[[ Material shown, beginning ]]
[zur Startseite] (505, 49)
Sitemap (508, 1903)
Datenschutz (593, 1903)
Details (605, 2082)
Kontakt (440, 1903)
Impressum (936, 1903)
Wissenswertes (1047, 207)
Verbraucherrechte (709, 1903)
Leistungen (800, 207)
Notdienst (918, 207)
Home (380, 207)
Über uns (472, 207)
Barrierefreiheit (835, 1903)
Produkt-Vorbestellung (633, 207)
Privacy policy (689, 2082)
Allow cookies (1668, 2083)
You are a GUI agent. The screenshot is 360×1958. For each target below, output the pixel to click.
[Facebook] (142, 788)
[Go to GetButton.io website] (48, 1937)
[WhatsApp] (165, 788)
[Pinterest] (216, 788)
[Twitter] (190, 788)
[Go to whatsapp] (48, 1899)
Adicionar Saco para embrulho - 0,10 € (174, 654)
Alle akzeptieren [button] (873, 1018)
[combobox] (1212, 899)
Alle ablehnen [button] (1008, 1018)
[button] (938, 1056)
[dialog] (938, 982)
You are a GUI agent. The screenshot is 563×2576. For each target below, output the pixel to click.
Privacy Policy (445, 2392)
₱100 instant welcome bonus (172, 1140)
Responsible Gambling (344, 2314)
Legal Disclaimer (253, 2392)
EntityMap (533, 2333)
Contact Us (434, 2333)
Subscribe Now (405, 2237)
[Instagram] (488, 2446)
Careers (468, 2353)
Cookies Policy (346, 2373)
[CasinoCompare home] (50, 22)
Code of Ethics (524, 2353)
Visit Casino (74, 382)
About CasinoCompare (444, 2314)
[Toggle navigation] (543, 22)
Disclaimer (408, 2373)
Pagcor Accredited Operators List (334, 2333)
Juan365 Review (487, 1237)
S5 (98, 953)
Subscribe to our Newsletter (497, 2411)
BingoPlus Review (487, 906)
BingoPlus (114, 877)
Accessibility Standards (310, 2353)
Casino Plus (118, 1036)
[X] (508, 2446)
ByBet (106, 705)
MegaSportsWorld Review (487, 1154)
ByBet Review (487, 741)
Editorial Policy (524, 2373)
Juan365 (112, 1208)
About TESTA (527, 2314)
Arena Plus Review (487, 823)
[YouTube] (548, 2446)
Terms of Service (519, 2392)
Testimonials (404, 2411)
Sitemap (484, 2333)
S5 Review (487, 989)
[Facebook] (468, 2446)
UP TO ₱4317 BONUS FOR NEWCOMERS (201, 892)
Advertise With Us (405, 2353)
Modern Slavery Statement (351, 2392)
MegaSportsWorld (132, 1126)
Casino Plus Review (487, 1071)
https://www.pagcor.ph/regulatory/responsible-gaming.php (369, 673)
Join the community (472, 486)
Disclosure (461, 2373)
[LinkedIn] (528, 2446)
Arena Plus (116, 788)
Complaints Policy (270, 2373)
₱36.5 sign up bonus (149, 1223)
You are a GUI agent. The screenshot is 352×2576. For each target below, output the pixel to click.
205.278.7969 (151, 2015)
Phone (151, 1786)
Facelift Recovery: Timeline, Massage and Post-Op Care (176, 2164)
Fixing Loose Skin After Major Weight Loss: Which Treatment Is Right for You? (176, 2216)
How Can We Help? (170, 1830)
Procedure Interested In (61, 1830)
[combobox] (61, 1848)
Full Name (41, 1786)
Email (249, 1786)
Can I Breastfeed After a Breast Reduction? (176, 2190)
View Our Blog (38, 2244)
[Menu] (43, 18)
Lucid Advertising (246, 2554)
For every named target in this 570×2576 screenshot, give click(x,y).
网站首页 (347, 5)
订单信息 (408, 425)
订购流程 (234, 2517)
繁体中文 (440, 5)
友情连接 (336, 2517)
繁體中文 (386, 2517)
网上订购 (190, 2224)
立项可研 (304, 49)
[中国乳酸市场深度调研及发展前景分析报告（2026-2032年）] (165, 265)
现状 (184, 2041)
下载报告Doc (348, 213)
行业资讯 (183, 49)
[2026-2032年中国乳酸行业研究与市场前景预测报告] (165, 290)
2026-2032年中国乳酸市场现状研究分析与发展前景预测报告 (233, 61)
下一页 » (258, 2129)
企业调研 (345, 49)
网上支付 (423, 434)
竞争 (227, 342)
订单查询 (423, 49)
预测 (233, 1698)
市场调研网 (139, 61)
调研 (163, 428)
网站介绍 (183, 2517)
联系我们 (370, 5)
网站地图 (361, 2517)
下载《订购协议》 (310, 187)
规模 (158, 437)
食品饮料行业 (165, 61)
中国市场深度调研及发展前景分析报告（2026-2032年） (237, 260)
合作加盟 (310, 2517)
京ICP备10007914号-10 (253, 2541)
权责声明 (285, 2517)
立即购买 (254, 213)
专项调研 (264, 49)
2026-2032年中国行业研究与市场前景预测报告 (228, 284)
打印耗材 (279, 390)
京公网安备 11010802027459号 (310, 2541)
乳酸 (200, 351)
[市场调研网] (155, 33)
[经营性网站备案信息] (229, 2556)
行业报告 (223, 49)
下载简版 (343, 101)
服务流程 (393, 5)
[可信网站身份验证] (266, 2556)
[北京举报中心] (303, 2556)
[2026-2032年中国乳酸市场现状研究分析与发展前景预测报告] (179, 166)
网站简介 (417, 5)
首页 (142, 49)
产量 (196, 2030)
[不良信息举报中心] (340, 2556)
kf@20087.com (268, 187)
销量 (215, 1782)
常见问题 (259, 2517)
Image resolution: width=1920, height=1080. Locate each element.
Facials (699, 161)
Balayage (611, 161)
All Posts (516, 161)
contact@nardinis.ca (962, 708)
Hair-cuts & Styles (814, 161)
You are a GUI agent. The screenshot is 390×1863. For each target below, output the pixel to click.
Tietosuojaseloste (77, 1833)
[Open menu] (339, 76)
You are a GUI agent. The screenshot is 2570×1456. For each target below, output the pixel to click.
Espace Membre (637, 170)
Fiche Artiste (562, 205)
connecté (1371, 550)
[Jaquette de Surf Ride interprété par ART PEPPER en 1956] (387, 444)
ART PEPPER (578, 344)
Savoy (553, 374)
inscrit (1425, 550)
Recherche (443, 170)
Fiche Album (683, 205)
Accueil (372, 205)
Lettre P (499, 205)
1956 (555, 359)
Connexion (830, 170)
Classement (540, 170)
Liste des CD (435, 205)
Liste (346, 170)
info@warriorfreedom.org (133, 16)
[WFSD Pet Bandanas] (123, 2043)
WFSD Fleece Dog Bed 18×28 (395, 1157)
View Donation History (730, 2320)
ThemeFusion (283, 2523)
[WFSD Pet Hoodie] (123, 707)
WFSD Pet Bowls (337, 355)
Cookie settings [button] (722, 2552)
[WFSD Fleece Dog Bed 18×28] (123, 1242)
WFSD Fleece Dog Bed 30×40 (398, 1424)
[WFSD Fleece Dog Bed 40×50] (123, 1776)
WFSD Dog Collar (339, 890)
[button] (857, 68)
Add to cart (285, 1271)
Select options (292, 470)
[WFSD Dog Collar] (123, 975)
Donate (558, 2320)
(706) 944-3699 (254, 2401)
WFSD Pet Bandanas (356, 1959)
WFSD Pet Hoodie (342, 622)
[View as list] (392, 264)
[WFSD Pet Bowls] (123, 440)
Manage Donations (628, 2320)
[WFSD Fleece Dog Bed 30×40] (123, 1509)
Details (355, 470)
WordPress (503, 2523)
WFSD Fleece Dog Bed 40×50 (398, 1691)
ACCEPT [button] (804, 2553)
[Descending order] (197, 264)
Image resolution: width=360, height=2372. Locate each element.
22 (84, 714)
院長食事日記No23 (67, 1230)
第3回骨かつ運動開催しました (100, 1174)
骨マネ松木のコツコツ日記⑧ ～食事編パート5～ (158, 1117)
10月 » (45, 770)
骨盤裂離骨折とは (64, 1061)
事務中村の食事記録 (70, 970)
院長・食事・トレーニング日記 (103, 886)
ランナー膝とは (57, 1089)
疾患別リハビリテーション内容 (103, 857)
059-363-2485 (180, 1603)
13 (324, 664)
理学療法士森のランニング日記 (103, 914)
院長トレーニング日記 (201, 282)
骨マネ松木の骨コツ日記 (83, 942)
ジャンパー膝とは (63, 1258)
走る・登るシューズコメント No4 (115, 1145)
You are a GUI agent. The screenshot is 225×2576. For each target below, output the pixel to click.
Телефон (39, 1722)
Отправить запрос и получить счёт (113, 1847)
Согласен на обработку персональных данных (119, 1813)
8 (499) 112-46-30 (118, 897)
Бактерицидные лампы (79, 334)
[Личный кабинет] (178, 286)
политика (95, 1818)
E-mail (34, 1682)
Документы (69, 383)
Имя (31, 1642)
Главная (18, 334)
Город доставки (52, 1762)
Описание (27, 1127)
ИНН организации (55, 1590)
[[ Material shown, end ]]
Please set down, with no changes, the line that contains "13 (324, 664)" and all the lines after it until the entries end; write nothing besides them.

-- Task response --
13 (324, 664)
理学療法士森のランニング日記 (103, 914)
院長トレーニング日記 (201, 282)
骨マネ松木の骨コツ日記 (83, 942)
ジャンパー膝とは (63, 1258)
走る・登るシューズコメント No4 (115, 1145)
You are a GUI agent. The screenshot is 225×2576. For each target below, output the pixel to click.
Телефон (39, 1722)
Отправить запрос и получить счёт (113, 1847)
Согласен на обработку персональных данных (119, 1813)
8 (499) 112-46-30 (118, 897)
Бактерицидные лампы (79, 334)
[Личный кабинет] (178, 286)
политика (95, 1818)
E-mail (34, 1682)
Документы (69, 383)
Имя (31, 1642)
Главная (18, 334)
Город доставки (52, 1762)
Описание (27, 1127)
ИНН организации (55, 1590)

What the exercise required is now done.